Work required
After finding "Given: Switch to Comunidad EOL taskbar window" in the data, write out its line and all following lines without change, up to and including the last one. Leave out pictures.

*** Opening of Material provided ***

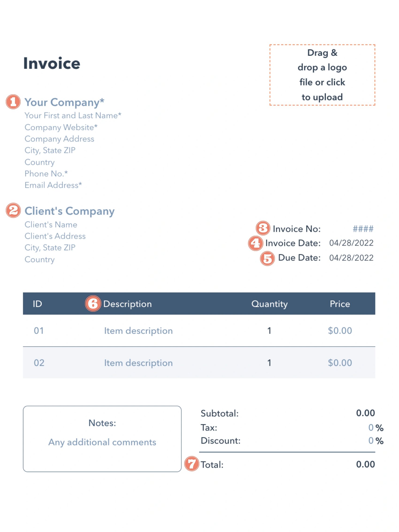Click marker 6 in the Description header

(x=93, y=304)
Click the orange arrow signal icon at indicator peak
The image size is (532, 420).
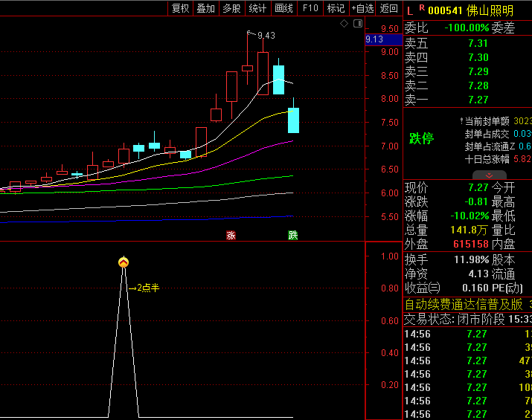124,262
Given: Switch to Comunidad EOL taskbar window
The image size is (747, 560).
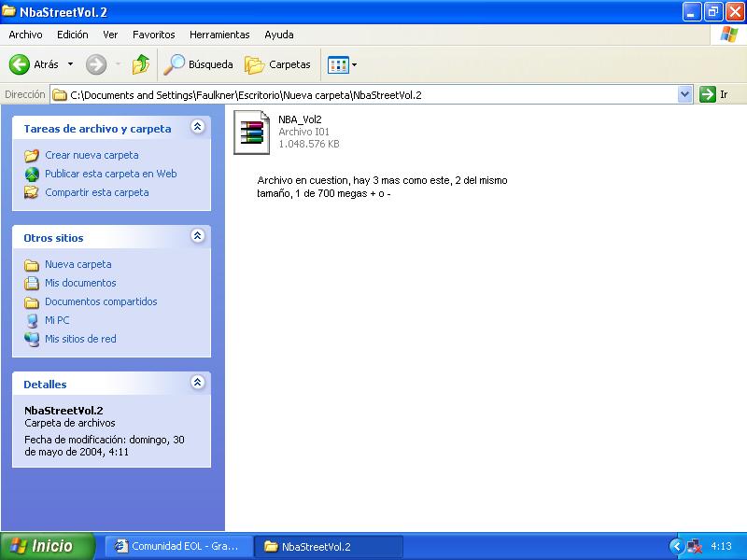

*** Close of Material provided ***

Answer for this exercise
Given: Switch to Comunidad EOL taskbar window
The image size is (747, 560).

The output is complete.